**The problem**
Everything from the line containing "Select the SEA-CD40 program box" through the line containing "Select Yes for" in the listing below should be copied exactly, and nothing more.

+++

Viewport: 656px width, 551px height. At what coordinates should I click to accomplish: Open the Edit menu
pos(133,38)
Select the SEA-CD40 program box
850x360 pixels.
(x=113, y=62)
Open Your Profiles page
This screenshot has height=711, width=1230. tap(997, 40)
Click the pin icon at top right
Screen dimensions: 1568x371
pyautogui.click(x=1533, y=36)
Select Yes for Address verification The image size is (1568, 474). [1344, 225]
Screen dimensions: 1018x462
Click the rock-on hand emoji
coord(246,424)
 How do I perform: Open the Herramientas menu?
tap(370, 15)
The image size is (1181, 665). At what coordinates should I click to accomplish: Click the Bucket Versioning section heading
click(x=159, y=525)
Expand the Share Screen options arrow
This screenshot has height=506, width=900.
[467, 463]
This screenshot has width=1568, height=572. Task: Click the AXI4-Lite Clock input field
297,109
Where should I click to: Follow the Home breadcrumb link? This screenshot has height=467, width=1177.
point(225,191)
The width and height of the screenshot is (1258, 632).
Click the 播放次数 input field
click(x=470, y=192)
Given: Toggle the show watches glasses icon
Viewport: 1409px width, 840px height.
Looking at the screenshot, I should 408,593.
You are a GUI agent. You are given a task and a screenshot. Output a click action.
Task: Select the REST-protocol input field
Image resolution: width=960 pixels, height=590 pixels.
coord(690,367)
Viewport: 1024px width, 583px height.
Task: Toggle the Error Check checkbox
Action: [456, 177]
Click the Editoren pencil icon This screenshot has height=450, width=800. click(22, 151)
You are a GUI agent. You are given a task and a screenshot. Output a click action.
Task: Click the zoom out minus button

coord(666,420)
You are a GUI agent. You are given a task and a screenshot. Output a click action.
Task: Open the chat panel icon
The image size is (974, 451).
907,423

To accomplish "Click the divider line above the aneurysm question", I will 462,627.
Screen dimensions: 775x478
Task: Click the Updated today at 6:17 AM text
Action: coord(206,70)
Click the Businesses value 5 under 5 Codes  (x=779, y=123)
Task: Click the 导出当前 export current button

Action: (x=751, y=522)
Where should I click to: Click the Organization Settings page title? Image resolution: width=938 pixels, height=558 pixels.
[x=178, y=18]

+++

**Task result**
Select the SEA-CD40 program box
850x360 pixels.
(x=113, y=62)
Open Your Profiles page
This screenshot has height=711, width=1230. tap(997, 40)
Click the pin icon at top right
Screen dimensions: 1568x371
pyautogui.click(x=1533, y=36)
Select Yes for Address verification The image size is (1568, 474). [1344, 225]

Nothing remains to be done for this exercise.